Exercise prompt → Each entry below should be echoed exactly, with pictures omitted.
++++ Exercise data
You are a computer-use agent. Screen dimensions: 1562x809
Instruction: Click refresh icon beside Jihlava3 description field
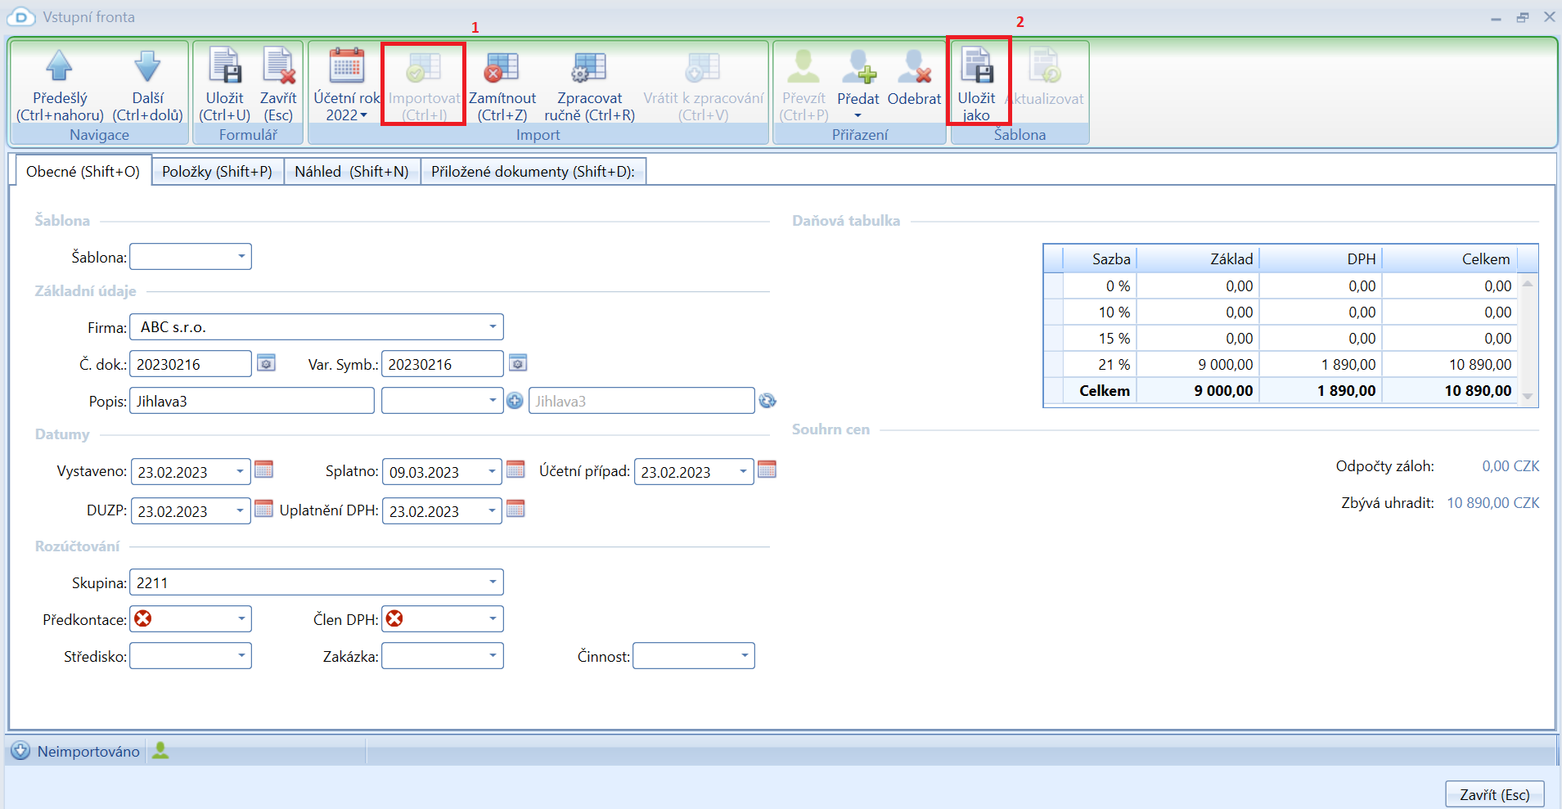coord(767,401)
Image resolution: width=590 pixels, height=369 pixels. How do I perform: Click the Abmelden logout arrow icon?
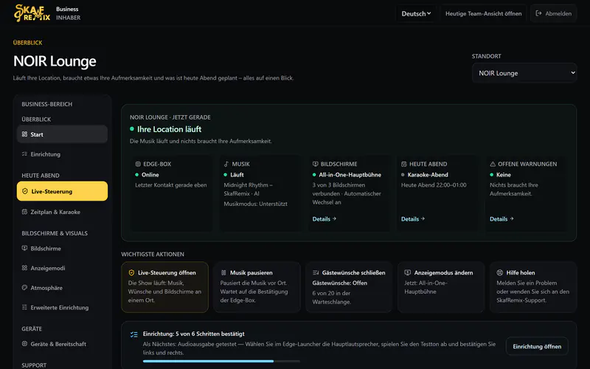pyautogui.click(x=538, y=13)
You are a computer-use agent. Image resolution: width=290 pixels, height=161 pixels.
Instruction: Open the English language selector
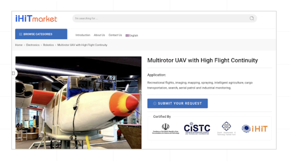coord(132,35)
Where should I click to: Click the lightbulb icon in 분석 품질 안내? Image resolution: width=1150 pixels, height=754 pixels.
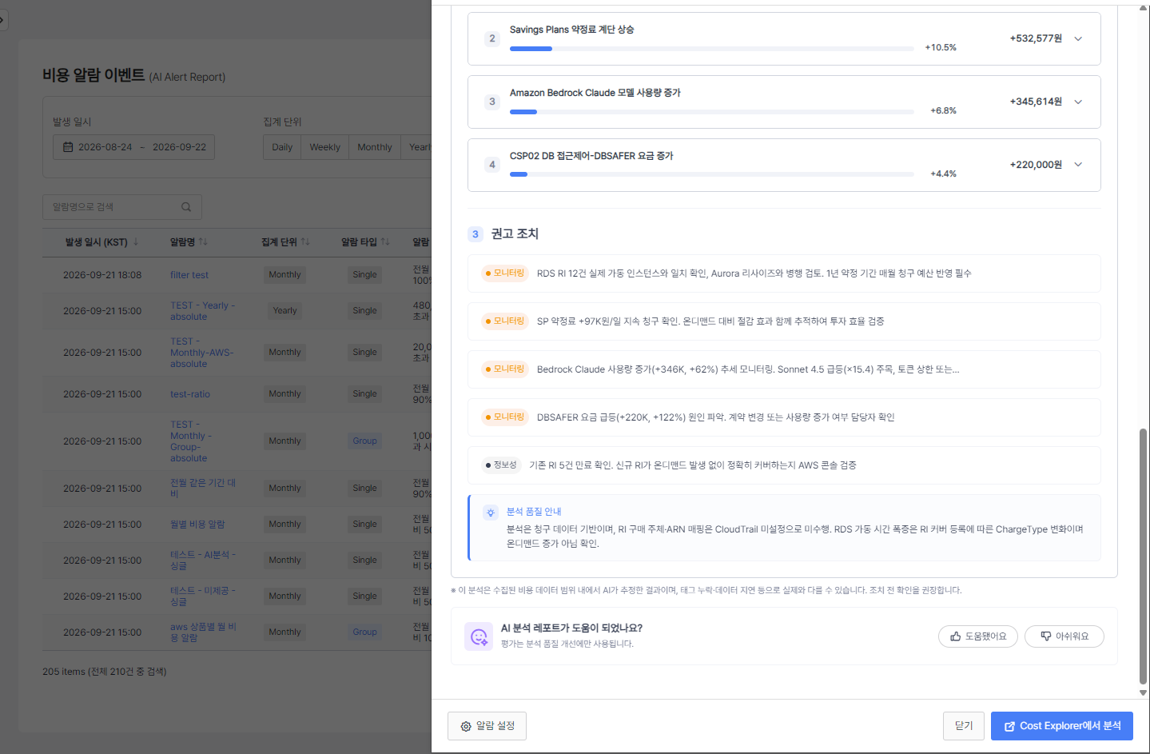(491, 513)
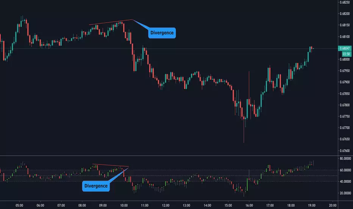Image resolution: width=353 pixels, height=209 pixels.
Task: Click the upper Divergence callout label
Action: pos(162,33)
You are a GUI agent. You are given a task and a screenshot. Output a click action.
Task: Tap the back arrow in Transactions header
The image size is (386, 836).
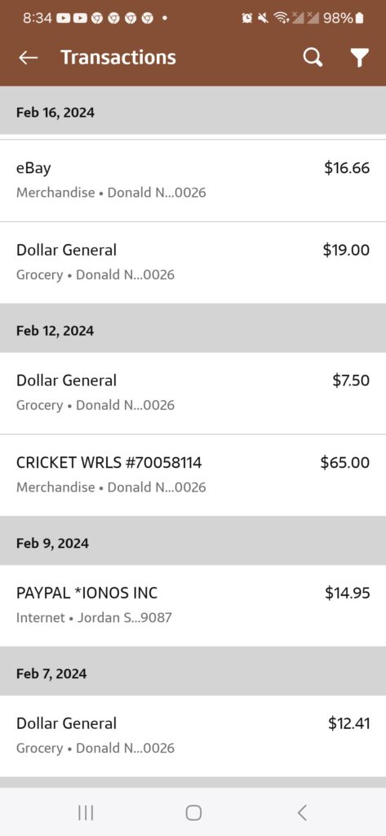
++++++++
Answer to the exercise →
You are a computer-use agent. Screen dimensions: 1562x809
Instruction: Click refresh icon beside Jihlava3 description field
coord(767,401)
Image resolution: width=590 pixels, height=369 pixels. How do I perform: Click the Abmelden logout arrow icon?
pyautogui.click(x=538, y=13)
You are a computer-use agent. Image resolution: width=290 pixels, height=161 pixels.
Instruction: Open the English language selector
coord(132,35)
Where should I click to: Click the lightbulb icon in 분석 품질 안내? Image resolution: width=1150 pixels, height=754 pixels.
(491, 513)
Image resolution: width=353 pixels, height=209 pixels.
Task: Click the upper Divergence callout label
Action: pos(162,33)
You are a GUI agent. You are given a task and a screenshot. Output a click action.
Task: Tap the back arrow in Transactions header
The image size is (386, 836).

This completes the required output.